[Start of section]

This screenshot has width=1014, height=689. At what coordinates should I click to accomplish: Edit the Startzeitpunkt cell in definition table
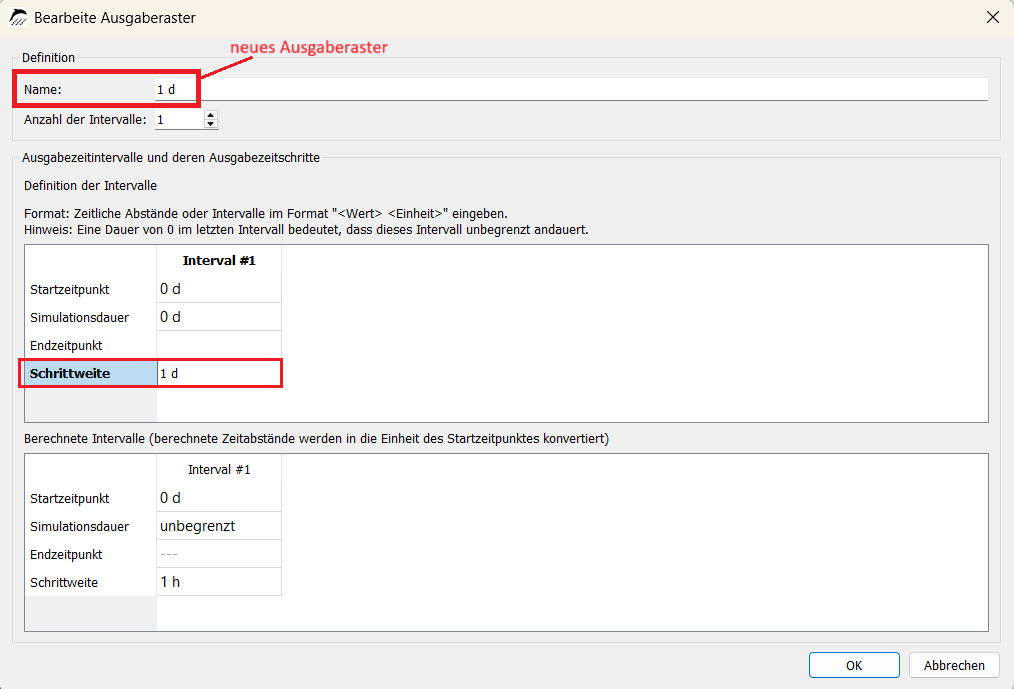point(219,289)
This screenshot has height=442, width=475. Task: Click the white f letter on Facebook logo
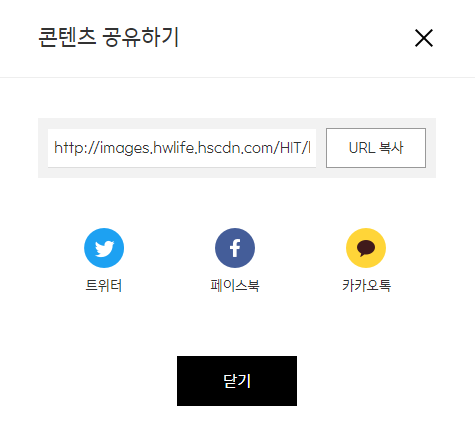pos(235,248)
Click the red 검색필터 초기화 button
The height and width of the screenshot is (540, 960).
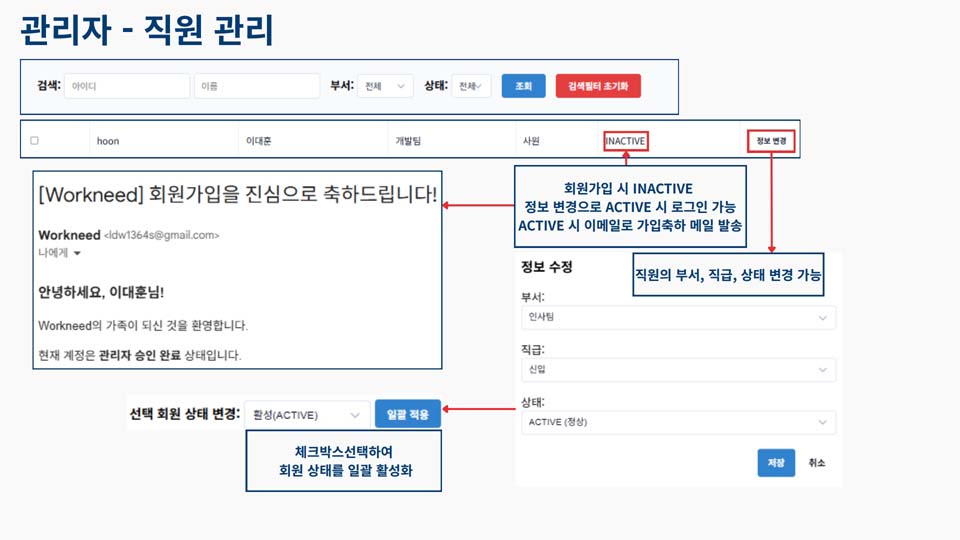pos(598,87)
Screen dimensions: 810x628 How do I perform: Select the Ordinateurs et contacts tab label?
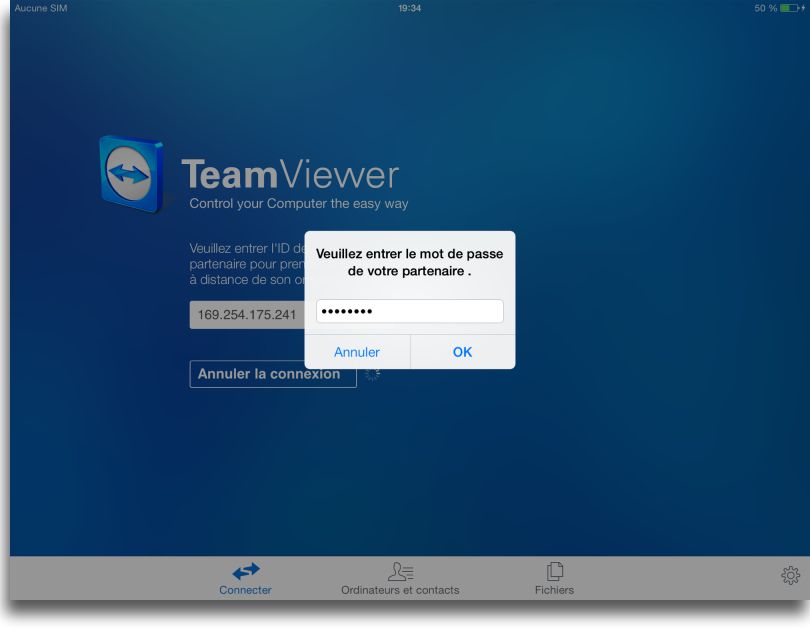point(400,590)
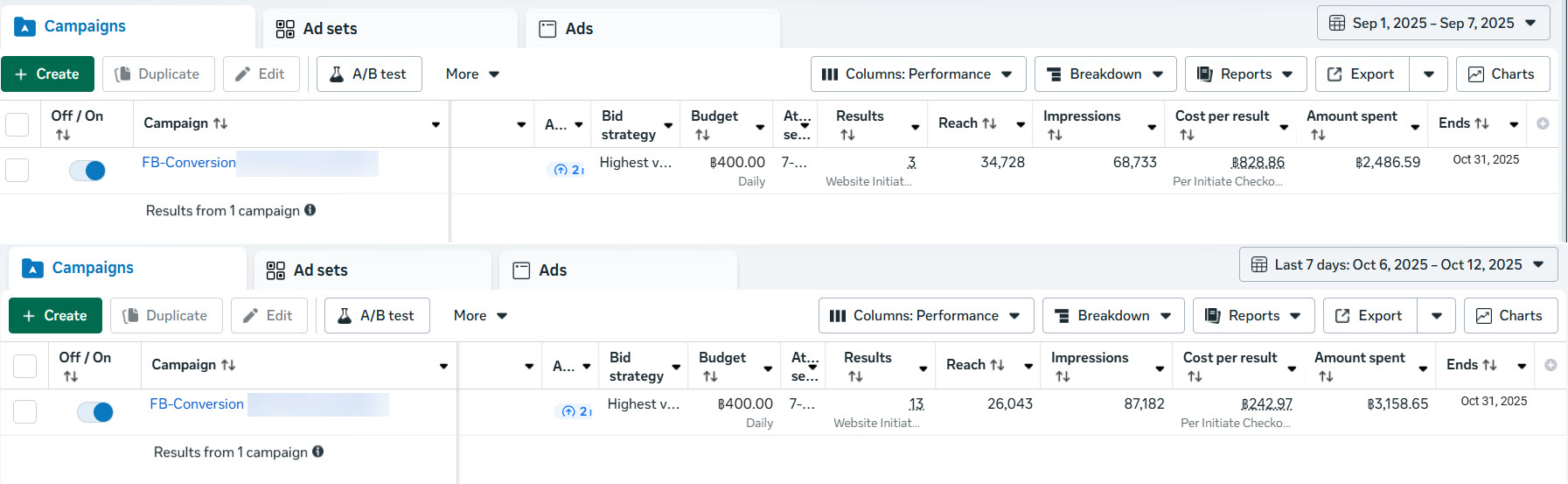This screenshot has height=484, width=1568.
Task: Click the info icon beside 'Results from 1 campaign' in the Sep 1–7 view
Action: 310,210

[End of section]

• Goal of the exercise:
Retype verbatim only the lines beginning with the line that contains "The height and" and ending with the last line of the listing above; pictures are to be excluded.

• Task output:
The height and width of the screenshot is (540, 960).
pos(598,87)
Screen dimensions: 810x628 How do I perform: Select the Ordinateurs et contacts tab label?
point(400,590)
This screenshot has height=484, width=1568.
Task: Click the info icon beside 'Results from 1 campaign' in the Sep 1–7 view
Action: 310,210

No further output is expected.